Tooling is revolutionary and beats any theory. Work with facts and measurements. Do that iteratively. That company could have saved on my consulting fees by just running the profiler on a regular basis and structuring their project in a way that would make it easy to run the profiler. Don’t waste time in meetings about theory when you don’t have the facts in front of you.

Talk to your colleagues. Two guys were sitting side by side working in the same area of the code. Yet each assumed the other person was responsible for caching the results. Had they done proper code reviews, this is probably something they would have noticed. I would also suggest defining conventions for behaviors like caching, for example, fetchMyElementCached(x), to indicate whether the method will keep data.

Lessons Learned

We need observability into production. We can’t be constrained due to costs when it comes to that. We need a way to look at logs and debug. That’s one of my biggest problems with serverless; it leads to the same exact problem, and I see many similar experiences online.

There are “good ways” to degrade services. When we debug, running out of resources is a problem I can debug. I can look at the resource and understand what’s taking up the machine. Solutions that scale and charge based on that scale are impossible to debug. I can’t put a breakpoint on Google’s billing algorithm. The ability to debug locally or on staging is crucial; without those abilities, everything is at risk.

Lessons Learned

That system didn’t allow me to use a tool like strace (discussed in Chapter 3) to check the execution of the project. Had it allowed that, I might have seen the issue. The network operations were returning while the IO was still in progress. These days, I try to delegate more of that sort of debugging to customers.

There was a subtle reliance on the speed of the network in initialization code. It’s an assumption that I made consciously, that local IO is faster than networking. I didn’t give that assumption enough thought when writing the code, nor when I searched for the bug. During the assumption check phase (Chapter 2), I should have seen that.

Lessons Learned

We did everything wrong here. We had no dedicated memory debugging tools. When working with an unsafe language, those are essential. We had no linting for the project; back then, linters were much simpler than they are today. I believe a modern linter would have instantly found that.¹

We need to use tools that match the platforms we use. When we write native code, we need to use native unit tests to verify that code and need to use memory monitoring tools to fix issues in these languages.

Lessons Learned

Had I read the Scala code properly, I would have probably seen the problem before the logging. I should have put more effort into understanding what was going on.

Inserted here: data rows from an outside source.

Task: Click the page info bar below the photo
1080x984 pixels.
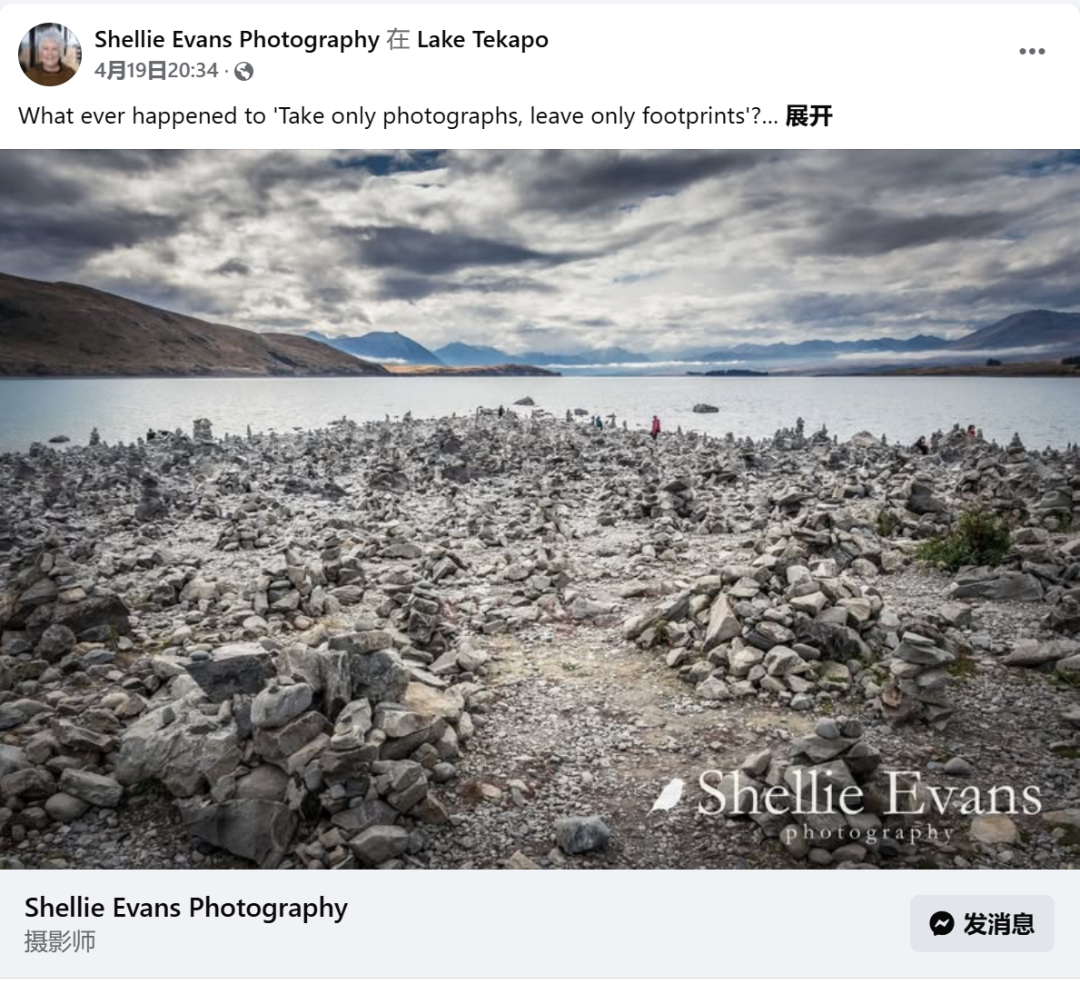Action: 540,923
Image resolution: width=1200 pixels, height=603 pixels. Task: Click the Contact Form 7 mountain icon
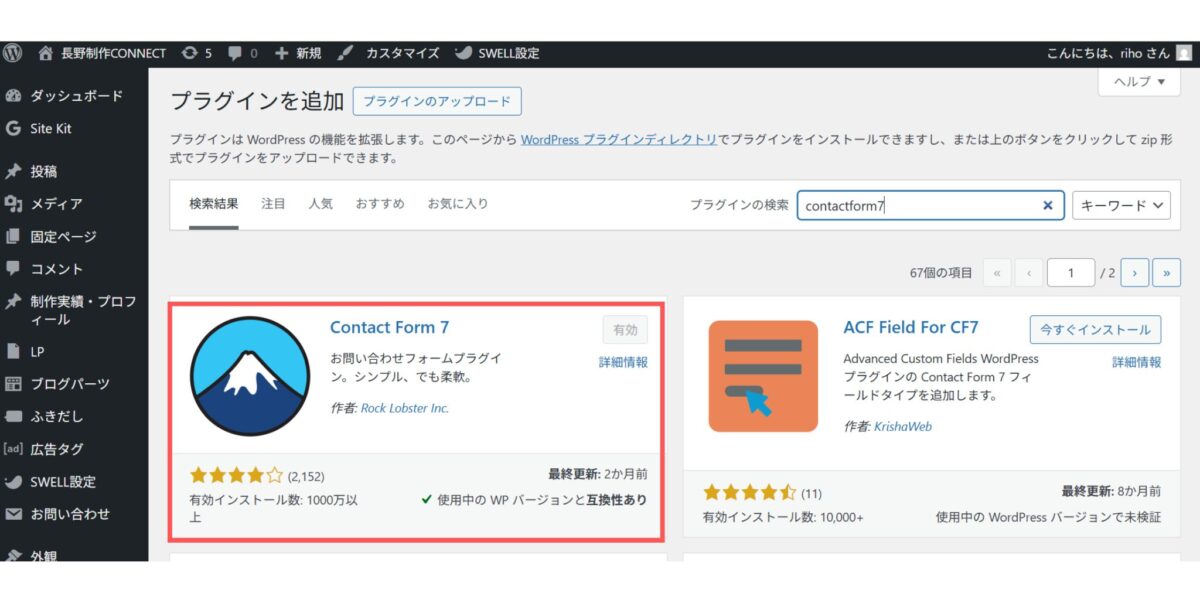249,376
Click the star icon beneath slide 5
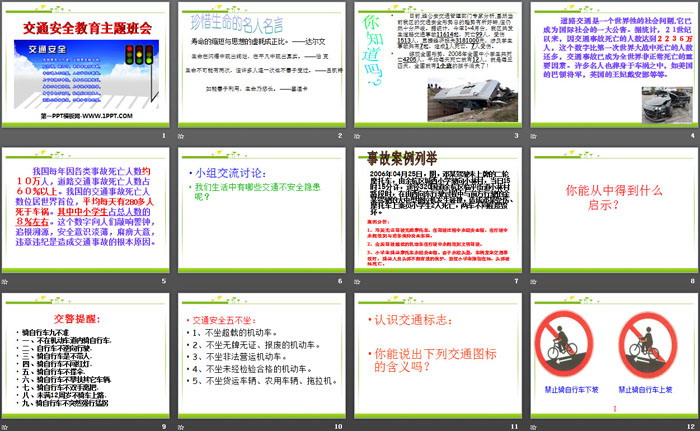700x431 pixels. tap(5, 278)
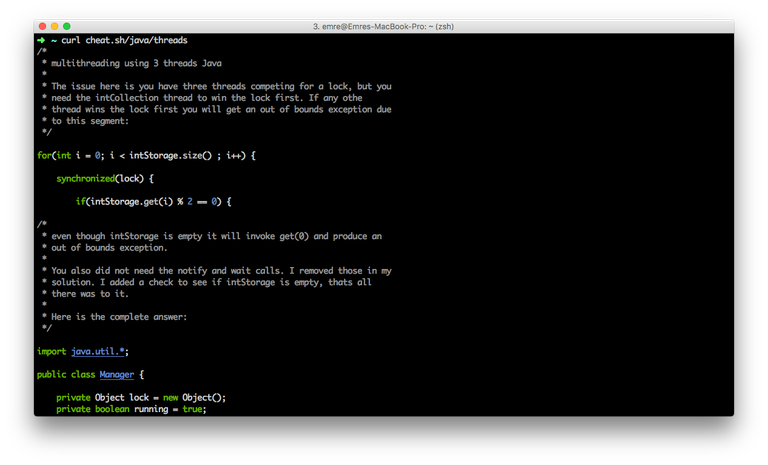Image resolution: width=768 pixels, height=465 pixels.
Task: Click the green prompt arrow
Action: (40, 40)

Observability is always recommended; with microservices, it isn’t an option. The complexity of the deployment requires a sophisticated monitoring and observability stack. With proper spans, we could instantly see the problem and would have understood everything.

Lessons Learned

Long-run tests are hard to build; the pain during their development and execution pays back in dividends when we go to production. The lack of visibility in that environment is painful; we do have developer observability tools installed there, but in this particular case, I’m not sure if they would have helped.

Some time travel debugging tool vendors offer their products as solutions for such issues (learn about TTDs in Chapter 5). I haven’t tried that myself, but I think that might be one of the best use cases for time travel debugging. I did try developer observability tools for such cases, and they do show promise, but it’s still a bit challenging.